[Start of section]

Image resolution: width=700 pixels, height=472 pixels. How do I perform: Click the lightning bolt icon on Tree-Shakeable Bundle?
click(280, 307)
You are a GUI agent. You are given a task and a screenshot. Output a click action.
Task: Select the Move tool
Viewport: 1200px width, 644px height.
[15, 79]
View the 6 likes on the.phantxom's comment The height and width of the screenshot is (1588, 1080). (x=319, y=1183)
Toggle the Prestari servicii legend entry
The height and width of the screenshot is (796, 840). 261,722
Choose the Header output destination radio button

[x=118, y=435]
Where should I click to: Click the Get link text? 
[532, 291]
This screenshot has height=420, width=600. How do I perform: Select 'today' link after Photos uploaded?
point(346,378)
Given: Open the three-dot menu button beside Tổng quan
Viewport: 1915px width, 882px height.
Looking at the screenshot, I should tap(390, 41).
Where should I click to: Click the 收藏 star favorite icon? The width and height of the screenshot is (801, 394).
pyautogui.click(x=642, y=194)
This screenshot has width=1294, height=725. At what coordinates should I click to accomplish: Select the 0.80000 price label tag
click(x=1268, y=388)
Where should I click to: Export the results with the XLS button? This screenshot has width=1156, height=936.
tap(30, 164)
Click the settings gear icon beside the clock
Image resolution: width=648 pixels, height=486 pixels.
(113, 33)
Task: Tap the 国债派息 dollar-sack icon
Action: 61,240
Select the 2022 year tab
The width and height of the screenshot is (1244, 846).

[End of section]

Print out the listing in full, exactly as it appears.

Response to this exercise:
Image resolution: width=700 pixels, height=472 pixels. How do I perform: Click the lightning bolt icon on Tree-Shakeable Bundle?
click(280, 307)
You are a GUI agent. You are given a task and a screenshot. Output a click action.
Task: Select the Move tool
Viewport: 1200px width, 644px height.
[15, 79]
View the 6 likes on the.phantxom's comment The height and width of the screenshot is (1588, 1080). (x=319, y=1183)
Toggle the Prestari servicii legend entry
The height and width of the screenshot is (796, 840). 261,722
Choose the Header output destination radio button

[x=118, y=435]
Where should I click to: Click the Get link text? 
[532, 291]
This screenshot has height=420, width=600. How do I perform: Select 'today' link after Photos uploaded?
point(346,378)
Given: Open the three-dot menu button beside Tổng quan
Viewport: 1915px width, 882px height.
Looking at the screenshot, I should tap(390, 41).
Where should I click to: Click the 收藏 star favorite icon? The width and height of the screenshot is (801, 394).
pyautogui.click(x=642, y=194)
This screenshot has width=1294, height=725. At what coordinates should I click to accomplish: Select the 0.80000 price label tag
click(x=1268, y=388)
Where should I click to: Export the results with the XLS button? This screenshot has width=1156, height=936.
tap(30, 164)
Click the settings gear icon beside the clock
Image resolution: width=648 pixels, height=486 pixels.
(113, 33)
Task: Tap the 国债派息 dollar-sack icon
Action: 61,240
Select the 2022 year tab
The width and height of the screenshot is (1244, 846).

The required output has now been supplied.